Dê continuidade ao texto sobre Nellie Bly e a saúde mental, começando logo após a última frase apresentada.

Trecho do texto =
───
Patrícia Campos Mello nos conta ainda que, graças ao impacto dessa série de reportagens de Nellie Bly, o governo de Nova York determinou uma investigação e aumentou os recursos para as instituições psiquiátricas públicas. Além disso, estabeleceu-se que apenas mulheres com graves distúrbios psiquiátricos poderiam ser colocadas em hospícios. De fato, Bly chamou também a atenção para muitas mulheres sãs que ela encontrara internadas em Bellevue e Blackwell’s Island e que adoeceram e morreram de maus tratos.

Com a série de reportagens reunidas em Dez dias num hospício, Nellie Bly realiza em fins do século XIX um trabalho investigativo pioneiro, seja porque o faz sendo mulher numa época em que se pensava que jornalismo era coisa de homens, tal como o voto e as calças compridas, como na forma em que se engaja para realizá-lo — uma modalidade de observação participante intensa pela qual transforma-se em objeto de sua própria investigação, ao fingir-se de insana para experimentar a realidade de instituições psiquiátricas, a fim de conhecer como funcionam. É notável como o seu trabalho antecipa em pelo menos seis décadas as pesquisas em diversas áreas das ciências humanas em geral, e da Saúde Mental em particular que, com maior intensidade a partir de meados do século XX, trouxeram à luz e denunciaram formas autoritárias e violentas de diagnóstico e tratamento da loucura, em especial em suas versões de confinamento asilar. Nos anos 1950, os psiquiatras David Cooper e Ronald Laing, na Inglaterra, bem como Gregory Bateson, nos Estados Unidos, colocaram em questão os diagnósticos psiquiátricos tradicionais ao mostrar a responsabilidade do contexto social, em suas diversas formações institucionais, na produção do sofrimento e do adoecimento psíquico. No ambiente contracultural do pós-guerra, eles deram origem ao movimento da antipsiquiatria, cujas manifestações se desdobraram em transformações nas práticas de saúde mental em todo o mundo. No Brasil, o movimento antimanicomial ganhou força a partir dos processos de redemocratização, com o desenvolvimento de políticas públicas no campo da Saúde Mental que visavam a redução dos leitos hospitalares, em favor de formas de tratamento mais humanizadas. Hoje, esses avanços estão ameaçados por políticas governamentais regressivas, que voltam a privilegiar os lobbies dos hospitais psiquiátricos e desmantelam as estruturas de atendimento ambulatorial.
───
(Registros de dados salvos)
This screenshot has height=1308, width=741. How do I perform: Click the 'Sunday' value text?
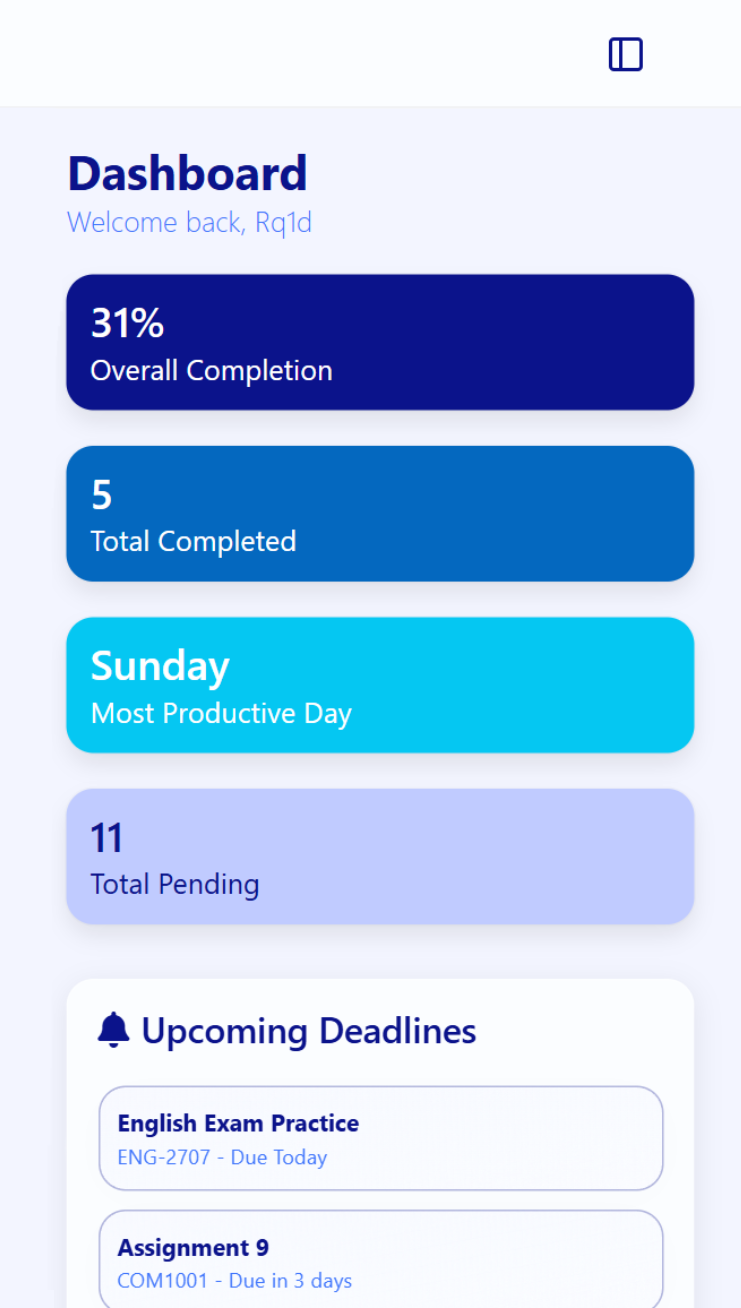coord(160,666)
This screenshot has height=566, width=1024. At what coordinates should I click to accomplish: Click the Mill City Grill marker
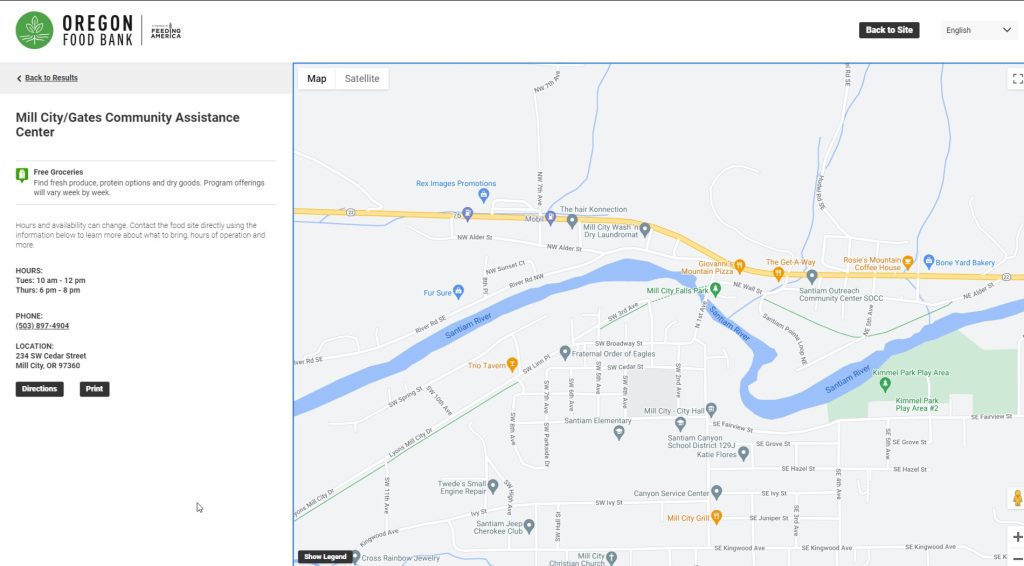(x=716, y=517)
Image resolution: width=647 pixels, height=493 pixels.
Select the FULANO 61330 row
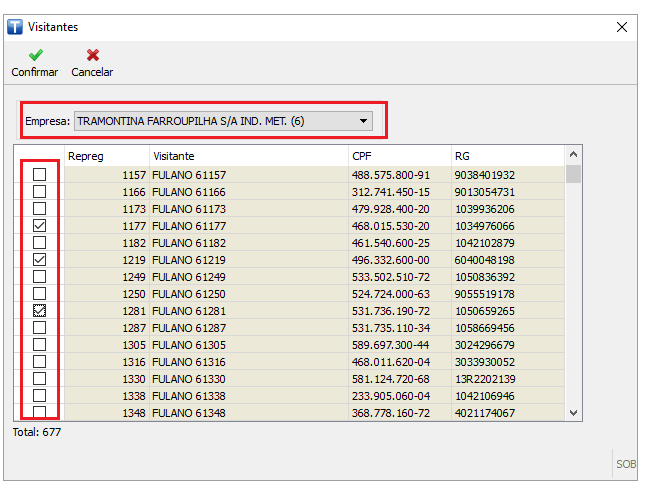[248, 379]

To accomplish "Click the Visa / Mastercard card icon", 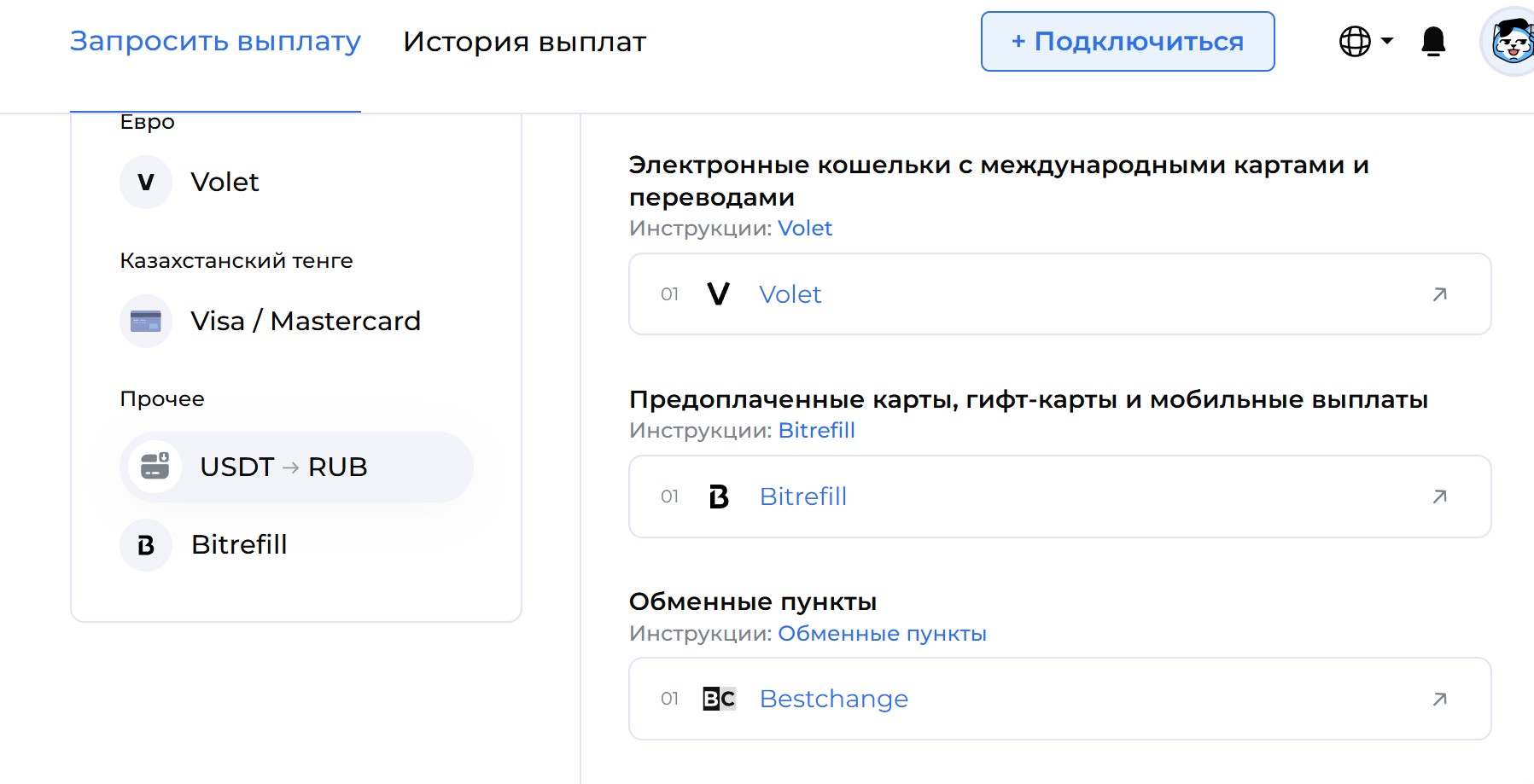I will 146,321.
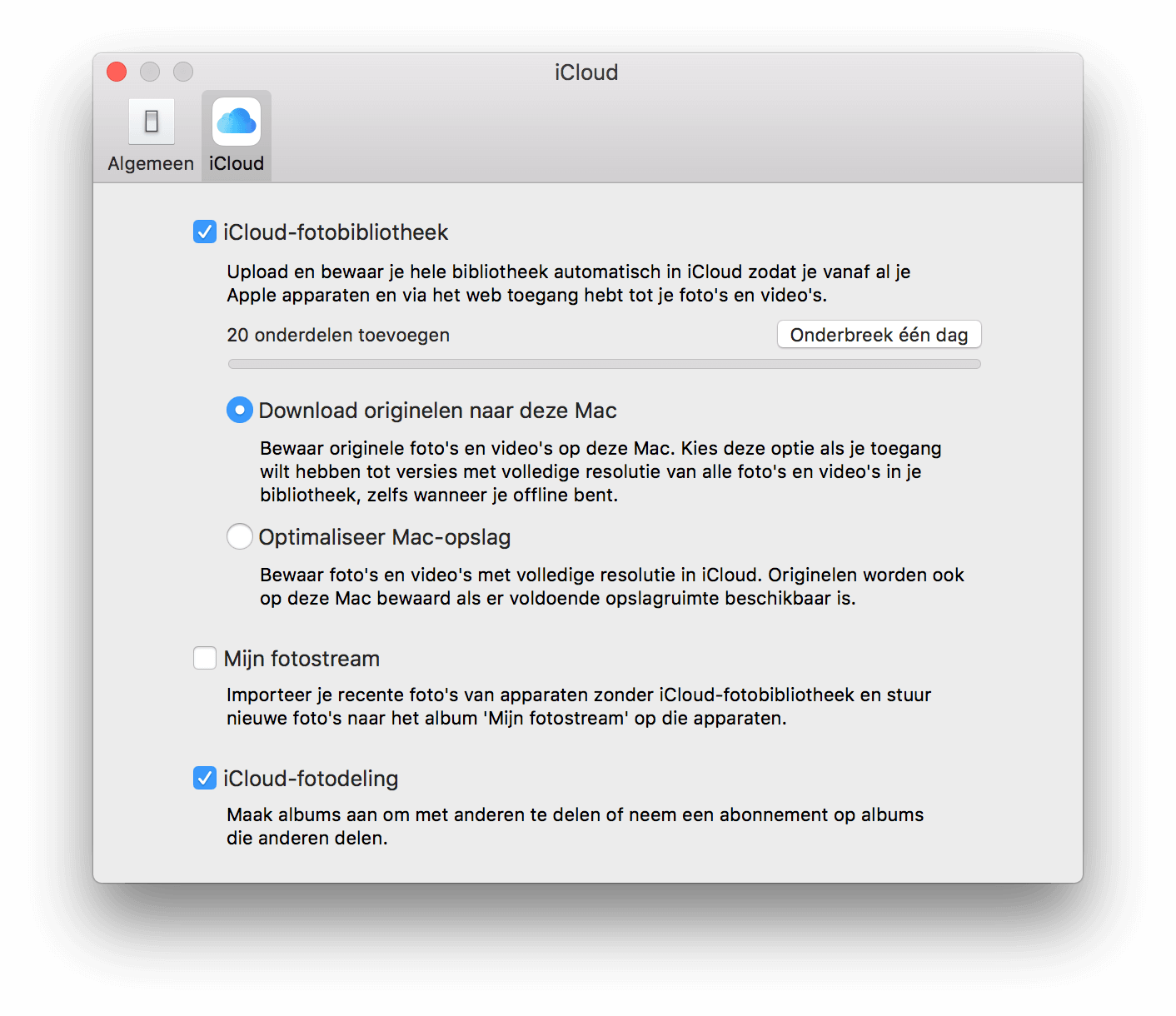Switch to the Algemeen tab label
1176x1016 pixels.
(151, 163)
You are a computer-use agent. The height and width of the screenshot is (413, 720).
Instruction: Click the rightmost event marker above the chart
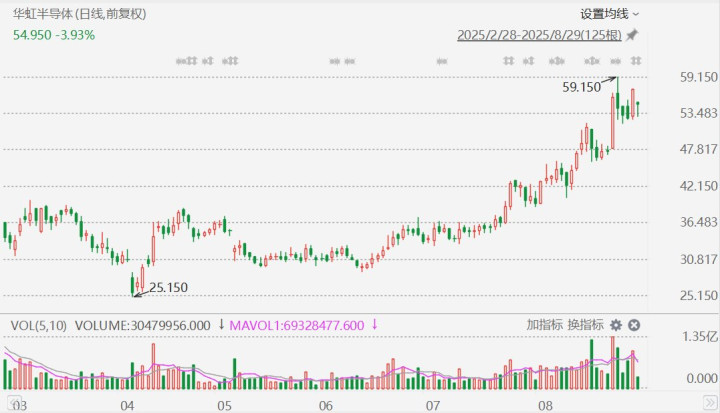click(635, 62)
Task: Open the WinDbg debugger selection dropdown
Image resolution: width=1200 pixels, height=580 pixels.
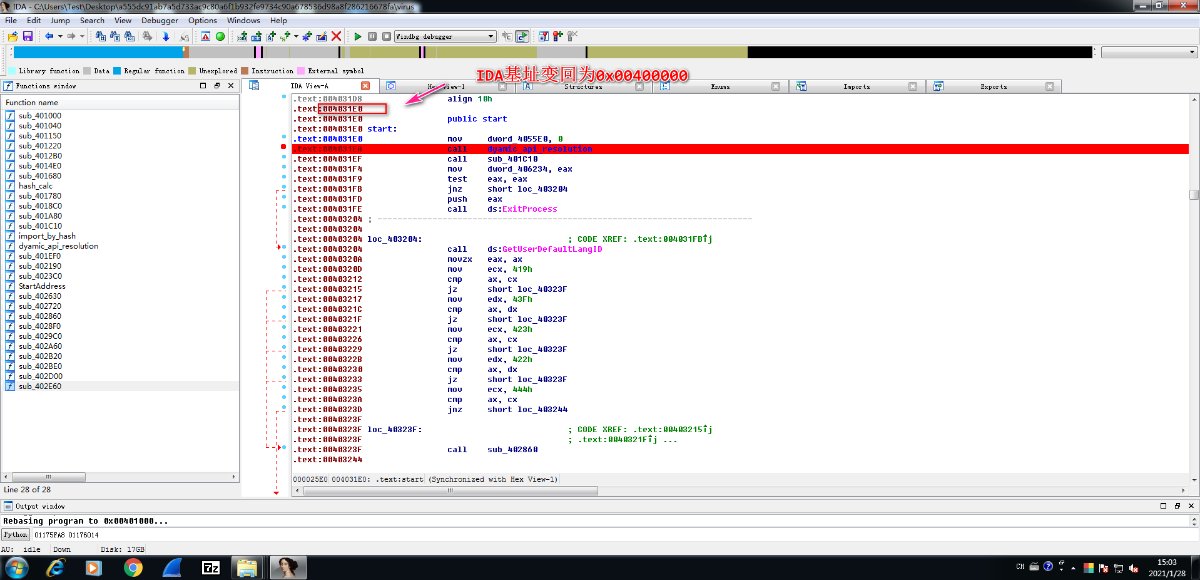Action: (x=490, y=36)
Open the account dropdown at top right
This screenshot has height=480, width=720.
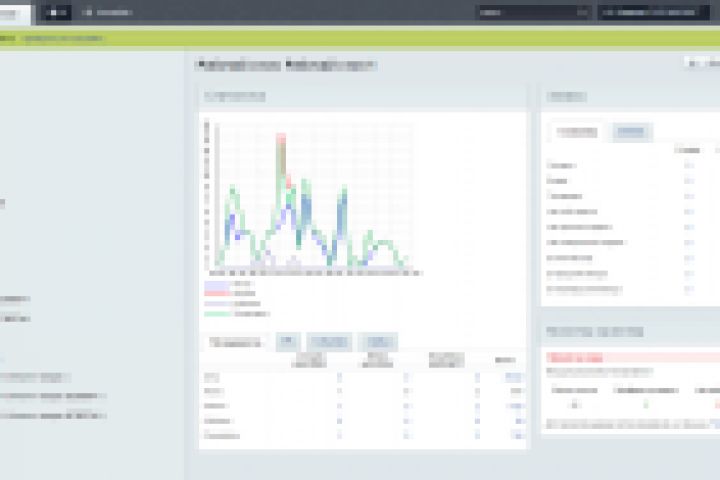pos(653,12)
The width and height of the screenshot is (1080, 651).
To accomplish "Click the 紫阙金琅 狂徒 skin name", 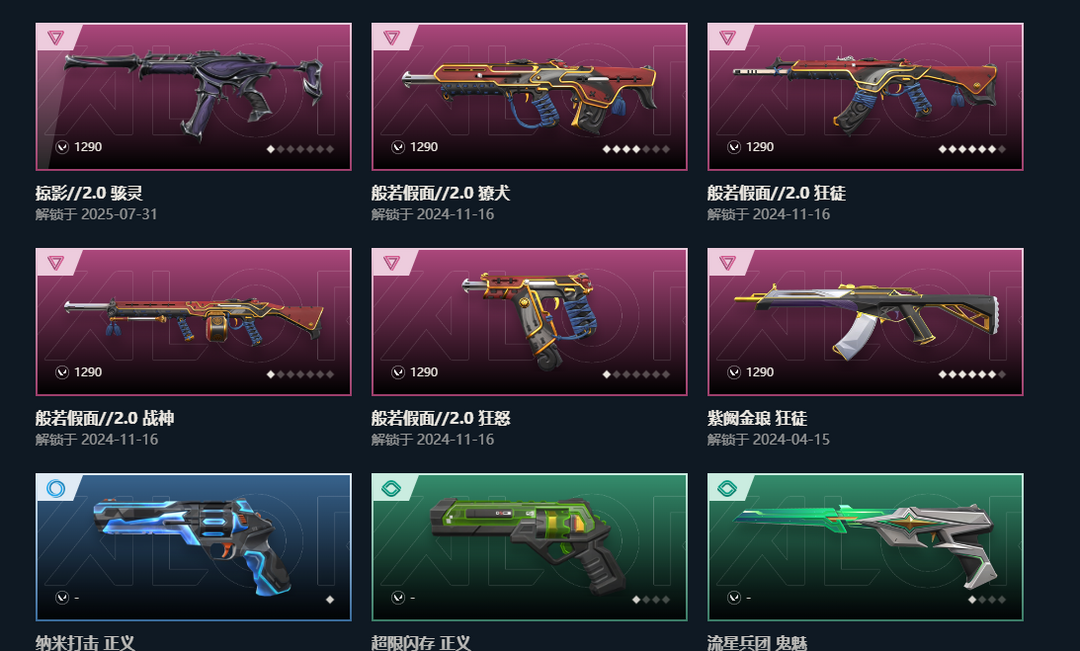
───
Resposta esperada =
A crítica às instituições asilares comportou também trabalhos de estudo e pesquisa a partir de perspectivas históricas, sociológicas e artísticas que tiveram a potência de introduzir o debate na cena social mais ampla. São exemplos disso a pesquisa genealógica de Michel Foucault documentada em História da loucura (1972) e O nascimento da clínica (1980); o trabalho etnográfico de Erving Goffman, realizado — tal como o de Nellie Bly — numa instituição psiquiátrica americana em que ele conviveu por um ano, atuando na recreação dos internos, e relatou em Manicômios, prisões e conventos (1961/1974), um estudo paradigmático sobre a vida em instituições totais; o filme documentário Titicut Follies (1967), de Frederick Wiseman, rodado no interior de um manicômio judiciário de Massachusets; o filme Um estranho no ninho, dirigido por Milos Forman (1975), no qual um prisioneiro, interpretado por Jack Nicholson, finge estar insano para não trabalhar e é levado a um hospital psiquiátrico.

A investigação comprometida e engajada de Nellie Bly junta-se a esse conjunto de trabalhos e mais tantos outros que excedem a possibilidade de citar aqui, como armas numa longa batalha em que cenas muito parecidas se repetem até hoje, multiplicando os dez dias vividos e relatados por Bly nas realidades de vidas inteiras submetidas e traumatizadas pela violenta desumanização cotidiana que se realiza em instituições asilares no mundo todo a título de tratamento para doenças mentais.